*What is required*: Only one stretch of the records below should be repeated. It starts with the line containing "[YouTube] (676, 64)" and goes on through the line containing "Meio Ambiente (146, 383)", exactly as written.

*Source material*:
┏━━
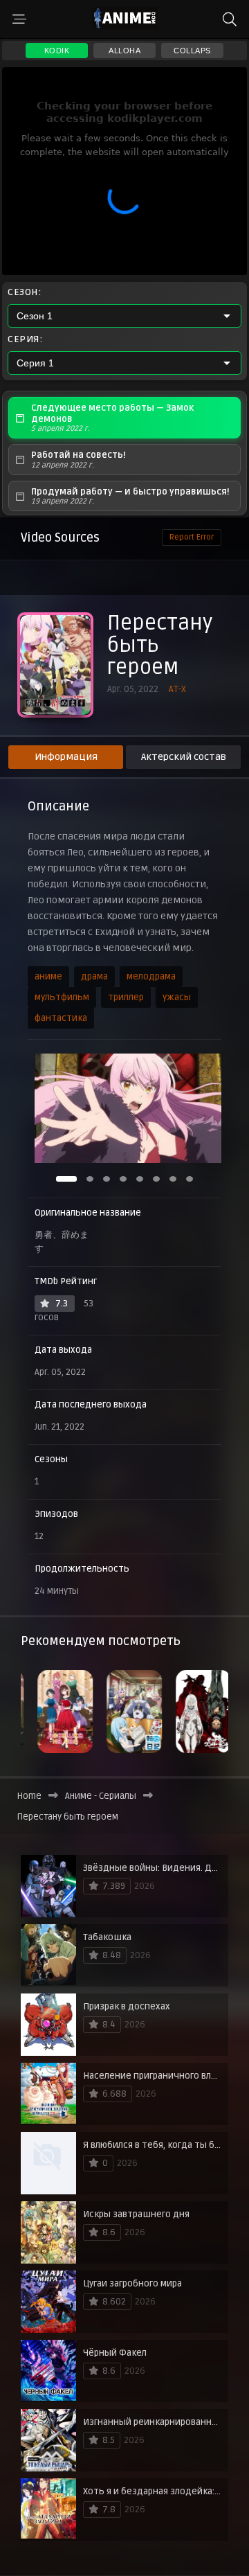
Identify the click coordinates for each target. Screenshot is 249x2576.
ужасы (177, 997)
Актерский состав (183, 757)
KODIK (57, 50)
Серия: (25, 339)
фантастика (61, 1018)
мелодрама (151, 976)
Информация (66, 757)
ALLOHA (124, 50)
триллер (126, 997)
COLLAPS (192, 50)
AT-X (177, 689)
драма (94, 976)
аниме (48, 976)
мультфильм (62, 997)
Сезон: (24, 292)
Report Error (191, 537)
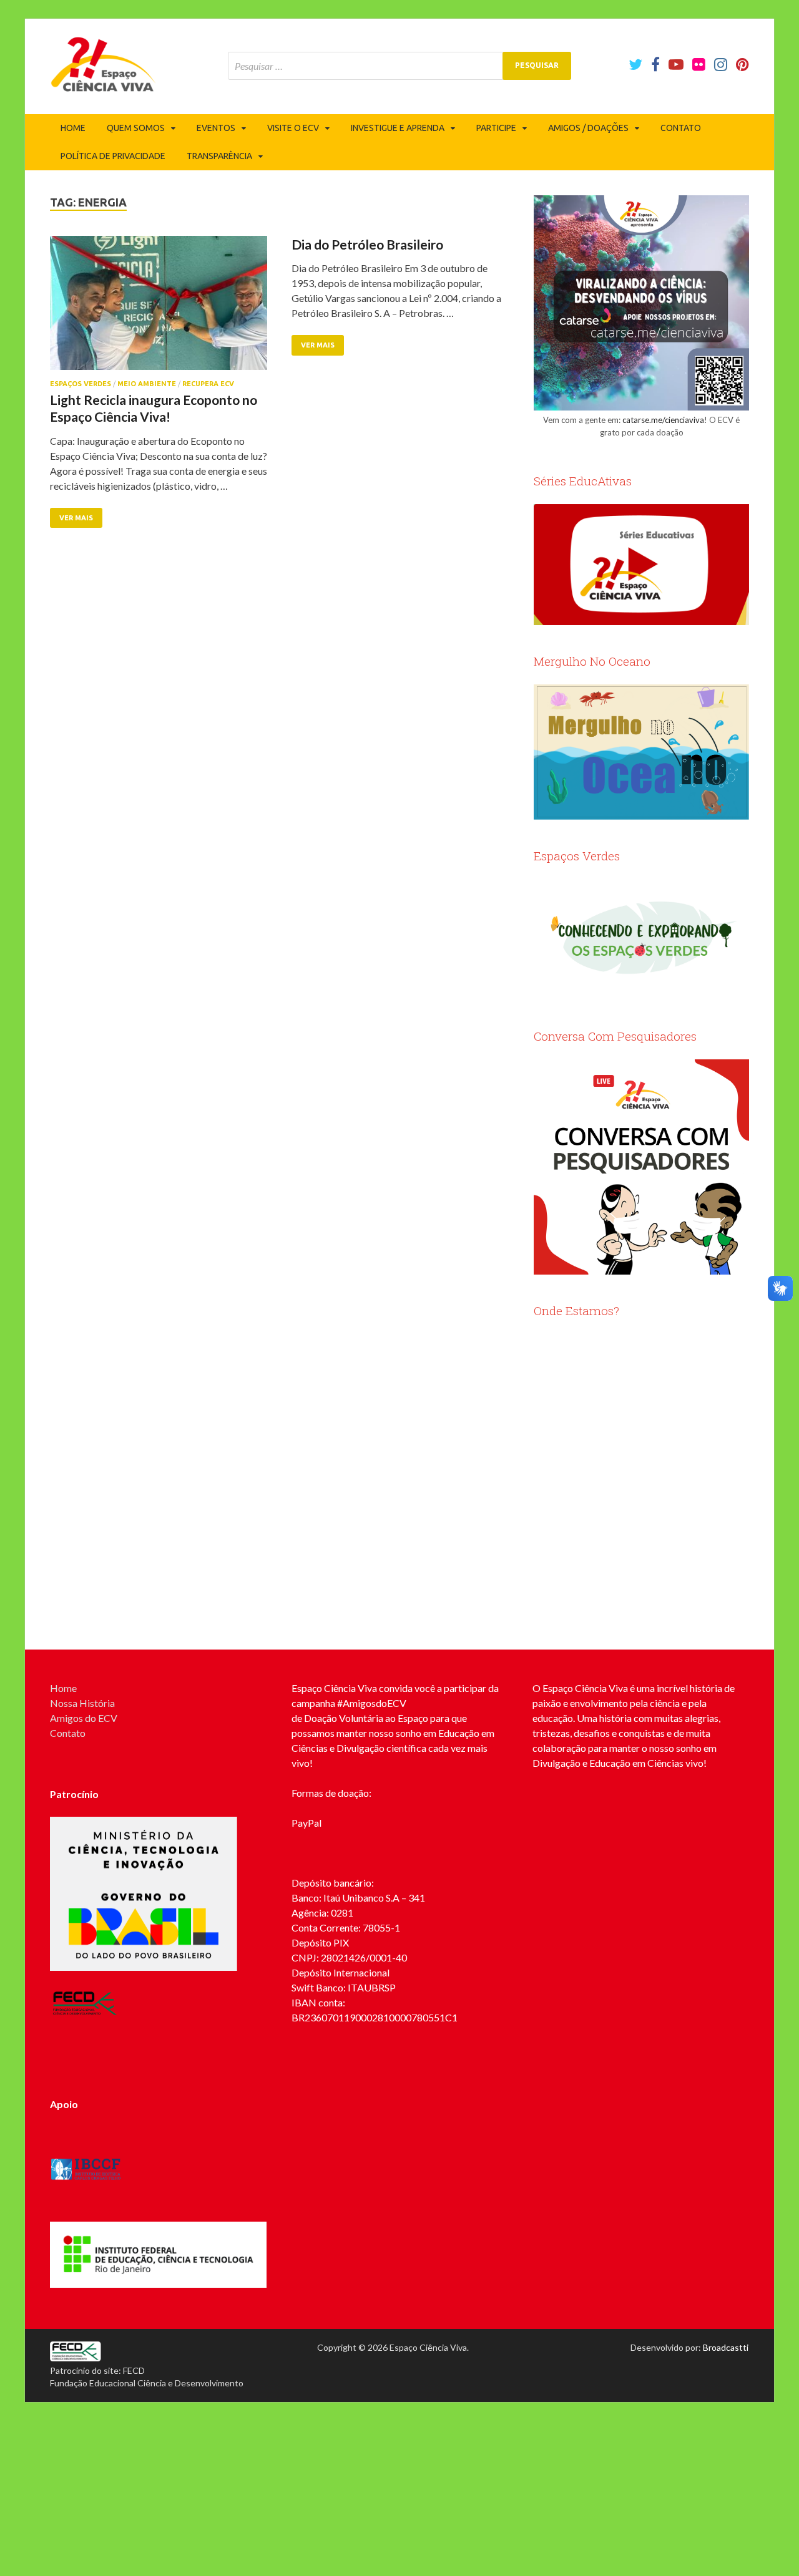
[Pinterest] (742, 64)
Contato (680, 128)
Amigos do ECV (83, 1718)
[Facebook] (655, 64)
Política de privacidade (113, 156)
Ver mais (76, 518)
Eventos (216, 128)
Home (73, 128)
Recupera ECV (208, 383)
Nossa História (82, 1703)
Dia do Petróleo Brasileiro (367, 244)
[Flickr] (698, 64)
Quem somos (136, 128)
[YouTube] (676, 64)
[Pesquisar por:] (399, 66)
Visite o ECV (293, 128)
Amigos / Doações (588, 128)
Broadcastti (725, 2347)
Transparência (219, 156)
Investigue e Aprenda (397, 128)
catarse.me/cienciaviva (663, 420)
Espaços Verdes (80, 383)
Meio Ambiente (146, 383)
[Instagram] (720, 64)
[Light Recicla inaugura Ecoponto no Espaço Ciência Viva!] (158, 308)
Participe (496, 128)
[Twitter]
┗━━
┏━━
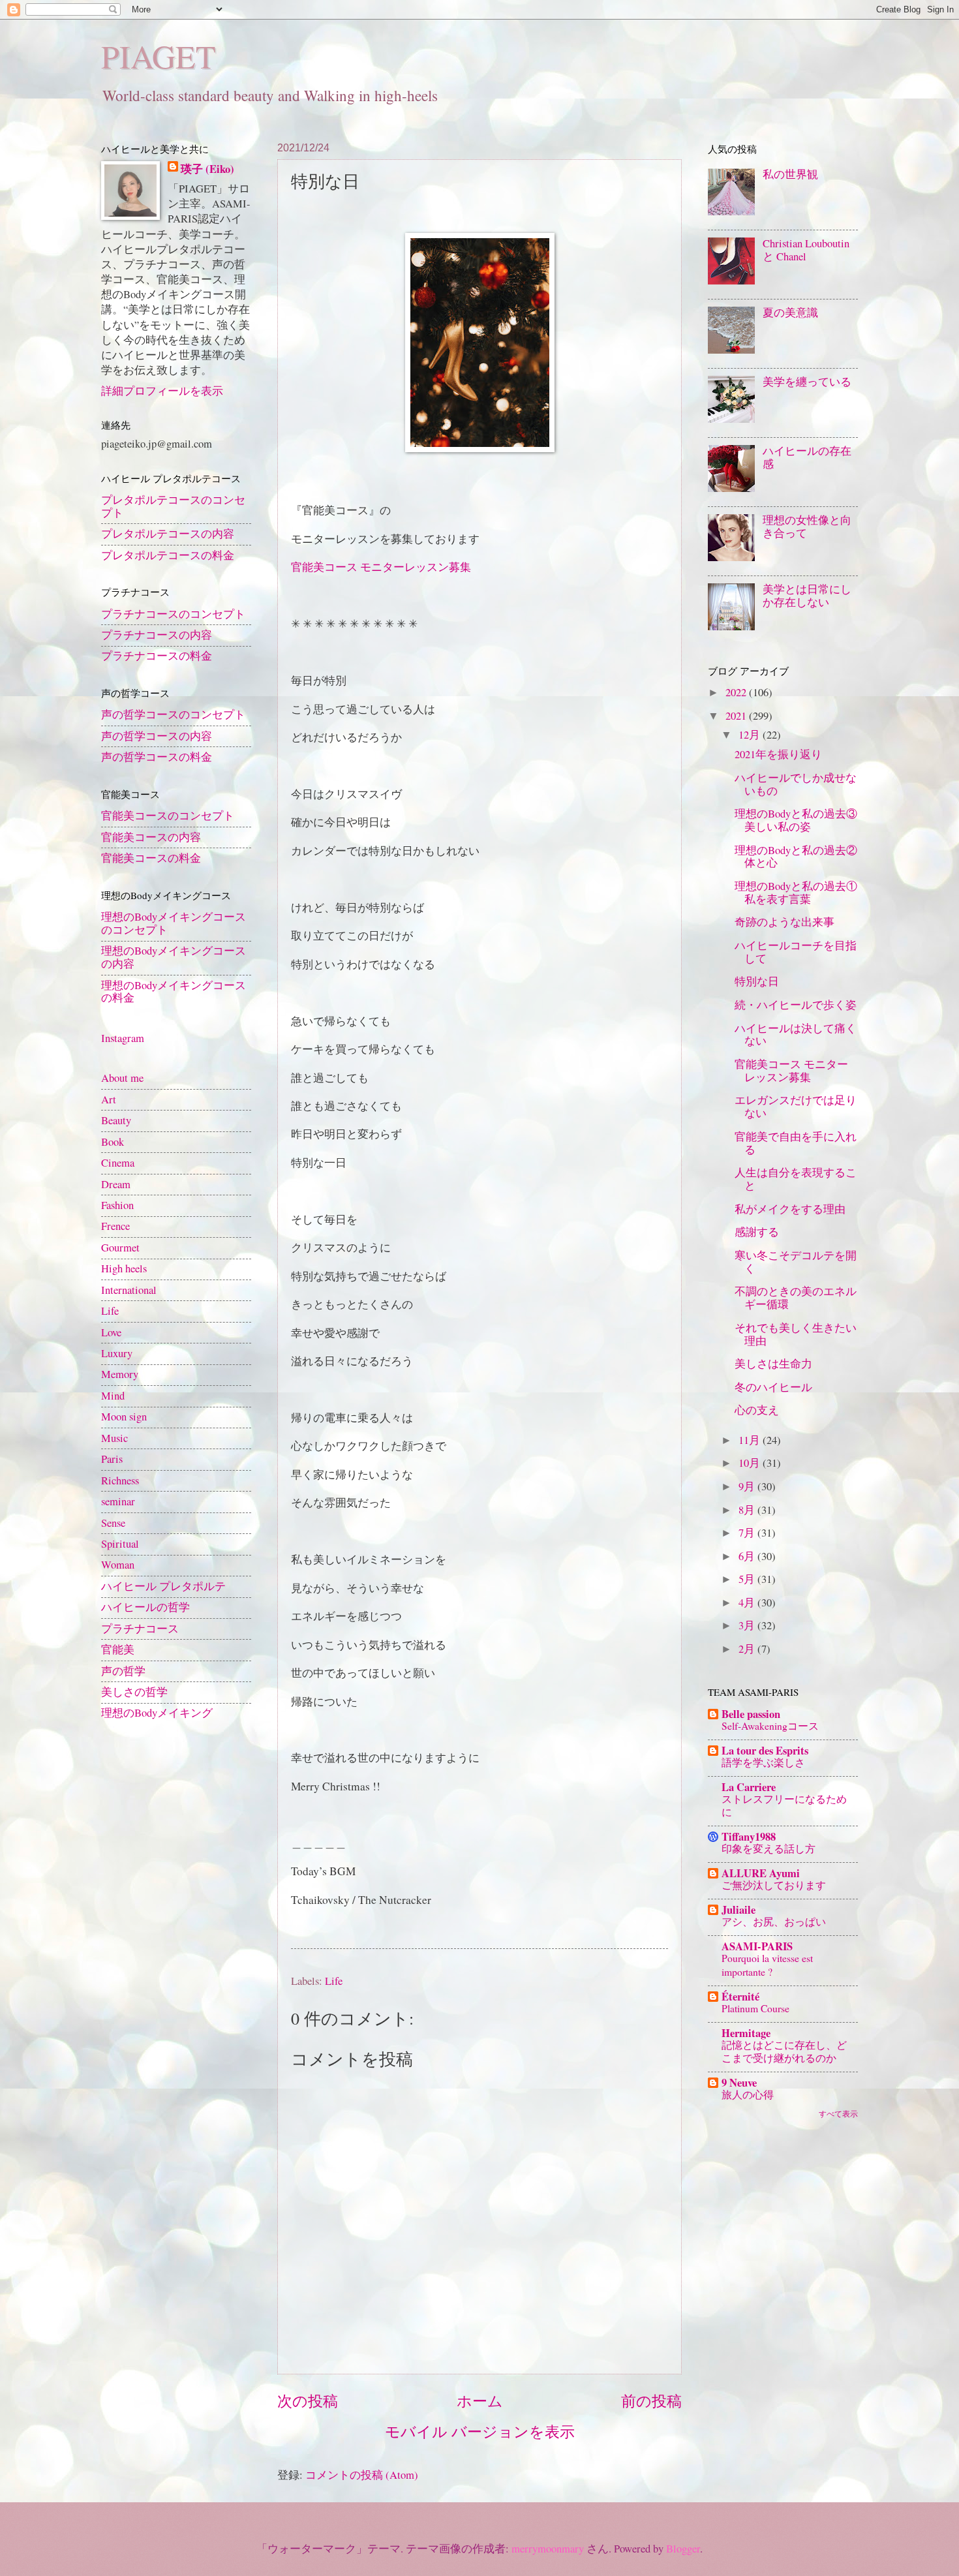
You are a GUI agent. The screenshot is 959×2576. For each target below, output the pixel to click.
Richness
┗━━
*Task solution*:
[YouTube] (676, 64)
[Pesquisar por:] (399, 66)
Visite o ECV (293, 128)
Amigos / Doações (588, 128)
Broadcastti (725, 2347)
Transparência (219, 156)
Investigue e Aprenda (397, 128)
catarse.me/cienciaviva (663, 420)
Espaços Verdes (80, 383)
Meio Ambiente (146, 383)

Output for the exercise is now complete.